If you take the time to read my comments on AR you will see that I have been defending the quality of the comic strip, not attacking it.

Tacky, cheap, gaudy, you've got it, that's what you've been accusing AR of being, not me. My point is mass produced comics are deemed to be this as a whole, and I read AR as a reflection of this.

My argument isn't flawed at all. Magazines are produced by, on the whole, people on low wages and in shit jobs. I do not refer to artistic creators or geniuses, but the mass of people who are needed for a magazine to be printed, bound and distributed. Picasso made single work of arts. The magazine industry reproduced them by cheap labour for a cheap market.
coming at a cinema near you soon

Grey M@a

I think Rebellion really do need to pay the Denise Droid a lot more money for her job. No matter what issue's I have with subs, within seconds its sorted :D Hopefully this Meg copy will get to me :)

Spaceghost

Quote from: fonky on 27 February, 2012, 03:29:55 PM
If you take the time to read my comments on AR you will see that I have been defending the quality of the comic strip, not attacking it.

I did read your comments. You appear to be saying that it's meant to be vacuous and low brow. I don't think it is.

Quote from: fonky on 27 February, 2012, 03:29:55 PM
Tacky, cheap, gaudy, you've got it, that's what you've been accusing AR of being, not me. My point is mass produced comics are deemed to be this as a whole, and I read AR as a reflection of this.

'Deemed' by who? Not me. "It's supposed to be terrible" isn't a very good argument in defense of this story.

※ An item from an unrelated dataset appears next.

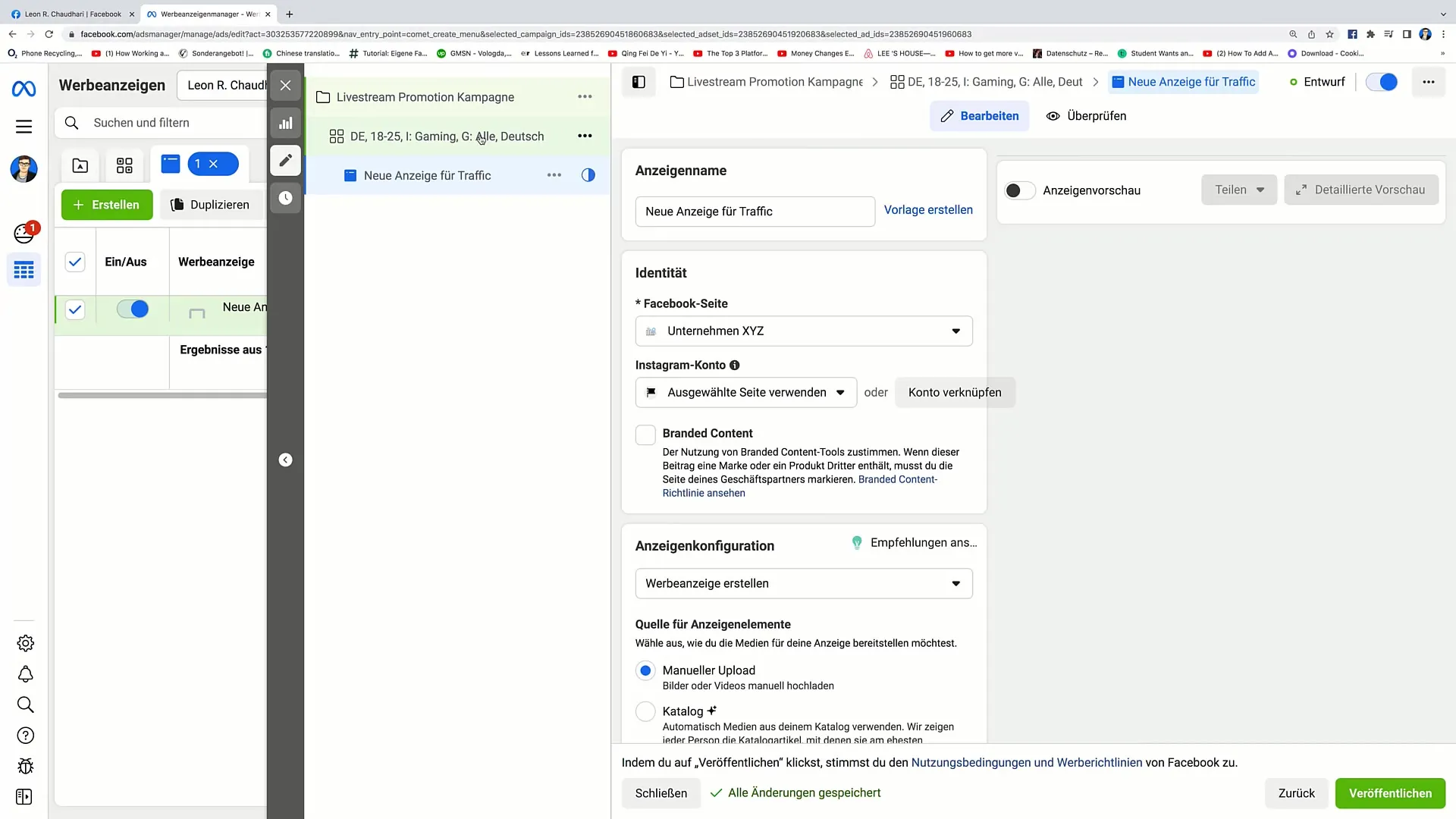Click the campaign statistics bar chart icon
The width and height of the screenshot is (1456, 819).
coord(285,122)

Quote from: fonky on 27 February, 2012, 03:29:55 PM
My argument isn't flawed at all. Magazines are produced by, on the whole, people on low wages and in shit jobs. I do not refer to artistic creators or geniuses, but the mass of people who are needed for a magazine to be printed, bound and distributed. Picasso made single work of arts. The magazine industry reproduced them by cheap labour for a cheap market.

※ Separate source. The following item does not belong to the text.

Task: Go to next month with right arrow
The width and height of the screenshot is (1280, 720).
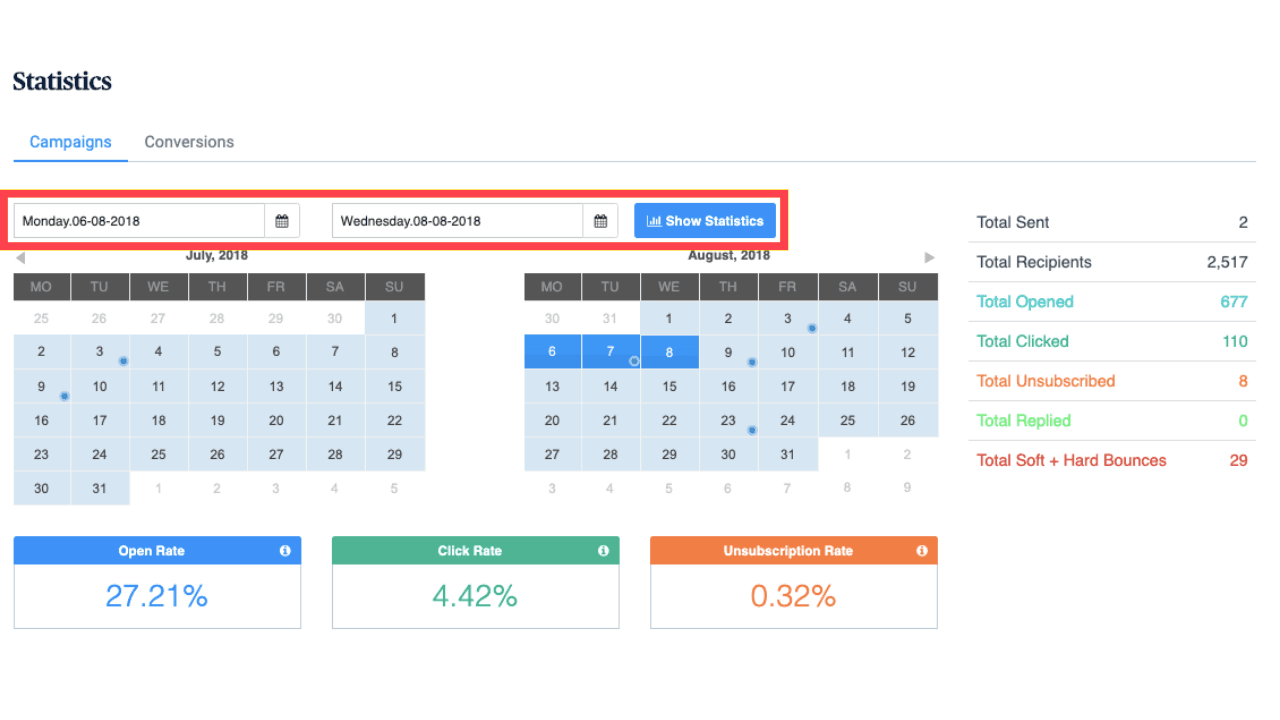Action: click(929, 257)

This has absolutely no bearing whatsoever on the perceived quality of this story. And surely a comic strip, whilst needing a large company to print and distribute it, is a very intimate dialogue between the writer, artist (and Editor I suppose) and reader. It doesn't matter if it's mass produced or not, the creators are communicating directly with their readership.
Raised in the wild by sarcastic wolves.

Previously known as L*e B*tes. Sshhh, going undercover...

TordelBack

Nah Fonky, I wasn't talking about art - I was responding to your observation that comics are "cheap popular entertainment".  They're not, they're bloody expensive (imagine trying to sell a novel that costs over 10c a page - an average fantasy paperback would cost €50+, and you could still read 100+ comics in the time it'd take to read it), take ages to create, and they really aren't that popular.  Comics can be art, serious art (whatever that is), and they can also be the printed equivalent of Home and Away without the wit. 

As to the wages of those who create them:  care to tell me how much money Van Gogh made off his art?

Gonk

No Lee Bates you keep missing my point, I do not think AR is vacuous and low brow, I think it reflects the vacuous and low brow elements of our society/culture (exactly what they are is a different debate), this is what the strip wants to portray, and I think it does this successfully by the way it is presented to us in the MEG.

The creators are communicating with their readership, true enough. My point is the guy who is stacking 1000's of magazines in a warehouse on a minimum wage is not going to be bothered whether it's 2000ad or Which? Magazine he's stacking because he is not getting paid to worry over it. To him it's a wage and not art. The guy stacking magazines is essential because without him the publication won't get out of the warehouse and to the customer. 2000ad is produced for a mass market, "Les Demoiselles de Avignon" is a unique object created by Picasso. The fact that it's been reproduced millions of time in the mass media just increases it uniqueness and value.

Tell me about it Tordell. Remeber I paid 50 quid for Nemesis Book 3! ;) I never said comics couldn't be art. No one can agree what is really art and what isn't. When you hold a Stars Wars figure in your hand do you see a work of art or a product?